WRITTEN INSTRUCTION:
Recast each nonblank line of the data below as a row in a Markdown table with two columns, "Row" for the line number and "Line" for the text. Leave blank lines out.

Items listed in a dataset
+++++

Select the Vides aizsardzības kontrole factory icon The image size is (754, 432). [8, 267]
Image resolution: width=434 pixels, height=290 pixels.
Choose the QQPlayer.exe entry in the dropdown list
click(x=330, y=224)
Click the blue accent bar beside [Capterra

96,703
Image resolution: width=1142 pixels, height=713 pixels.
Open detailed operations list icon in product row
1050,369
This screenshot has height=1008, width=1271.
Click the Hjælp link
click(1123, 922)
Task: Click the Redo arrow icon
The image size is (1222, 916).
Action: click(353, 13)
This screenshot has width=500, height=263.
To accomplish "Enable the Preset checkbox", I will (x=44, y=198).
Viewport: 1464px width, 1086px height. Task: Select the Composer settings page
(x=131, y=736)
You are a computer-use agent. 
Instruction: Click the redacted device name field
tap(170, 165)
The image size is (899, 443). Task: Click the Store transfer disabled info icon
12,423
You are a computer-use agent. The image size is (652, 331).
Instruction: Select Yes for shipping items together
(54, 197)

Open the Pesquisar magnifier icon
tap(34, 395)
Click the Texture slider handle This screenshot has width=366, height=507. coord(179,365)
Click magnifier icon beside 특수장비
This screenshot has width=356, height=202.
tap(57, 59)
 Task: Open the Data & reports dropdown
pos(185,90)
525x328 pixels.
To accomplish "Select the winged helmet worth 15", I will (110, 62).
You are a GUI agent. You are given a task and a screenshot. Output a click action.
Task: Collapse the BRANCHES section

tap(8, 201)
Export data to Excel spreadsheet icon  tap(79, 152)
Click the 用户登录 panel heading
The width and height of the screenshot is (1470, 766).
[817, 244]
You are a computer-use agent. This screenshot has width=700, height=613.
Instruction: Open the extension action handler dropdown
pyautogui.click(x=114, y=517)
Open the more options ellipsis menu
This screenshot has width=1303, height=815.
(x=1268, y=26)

+++++

THE OUTPUT:
| Row | Line |
|---|---|
| 1 | Select the Vides aizsardzības kontrole factory icon The image size is (754, 432). [8, 267] |
| 2 | Image resolution: width=434 pixels, height=290 pixels. |
| 3 | Choose the QQPlayer.exe entry in the dropdown list |
| 4 | click(x=330, y=224) |
| 5 | Click the blue accent bar beside [Capterra |
| 6 | 96,703 |
| 7 | Image resolution: width=1142 pixels, height=713 pixels. |
| 8 | Open detailed operations list icon in product row |
| 9 | 1050,369 |
| 10 | This screenshot has height=1008, width=1271. |
| 11 | Click the Hjælp link |
| 12 | click(1123, 922) |
| 13 | Task: Click the Redo arrow icon |
| 14 | The image size is (1222, 916). |
| 15 | Action: click(353, 13) |
| 16 | This screenshot has width=500, height=263. |
| 17 | To accomplish "Enable the Preset checkbox", I will (x=44, y=198). |
| 18 | Viewport: 1464px width, 1086px height. Task: Select the Composer settings page |
| 19 | (x=131, y=736) |
| 20 | You are a computer-use agent.  |
| 21 | Instruction: Click the redacted device name field |
| 22 | tap(170, 165) |
| 23 | The image size is (899, 443). Task: Click the Store transfer disabled info icon |
| 24 | 12,423 |
| 25 | You are a computer-use agent. The image size is (652, 331). |
| 26 | Instruction: Select Yes for shipping items together |
| 27 | (54, 197) |
| 28 | Open the Pesquisar magnifier icon |
| 29 | tap(34, 395) |
| 30 | Click the Texture slider handle This screenshot has width=366, height=507. coord(179,365) |
| 31 | Click magnifier icon beside 특수장비 |
| 32 | This screenshot has width=356, height=202. |
| 33 | tap(57, 59) |
| 34 |  Task: Open the Data & reports dropdown |
| 35 | pos(185,90) |
| 36 | 525x328 pixels. |
| 37 | To accomplish "Select the winged helmet worth 15", I will (110, 62). |
| 38 | You are a GUI agent. You are given a task and a screenshot. Output a click action. |
| 39 | Task: Collapse the BRANCHES section |
| 40 | tap(8, 201) |
| 41 | Export data to Excel spreadsheet icon  tap(79, 152) |
| 42 | Click the 用户登录 panel heading |
| 43 | The width and height of the screenshot is (1470, 766). |
| 44 | [817, 244] |
| 45 | You are a computer-use agent. This screenshot has width=700, height=613. |
| 46 | Instruction: Open the extension action handler dropdown |
| 47 | pyautogui.click(x=114, y=517) |
| 48 | Open the more options ellipsis menu |
| 49 | This screenshot has width=1303, height=815. |
| 50 | (x=1268, y=26) |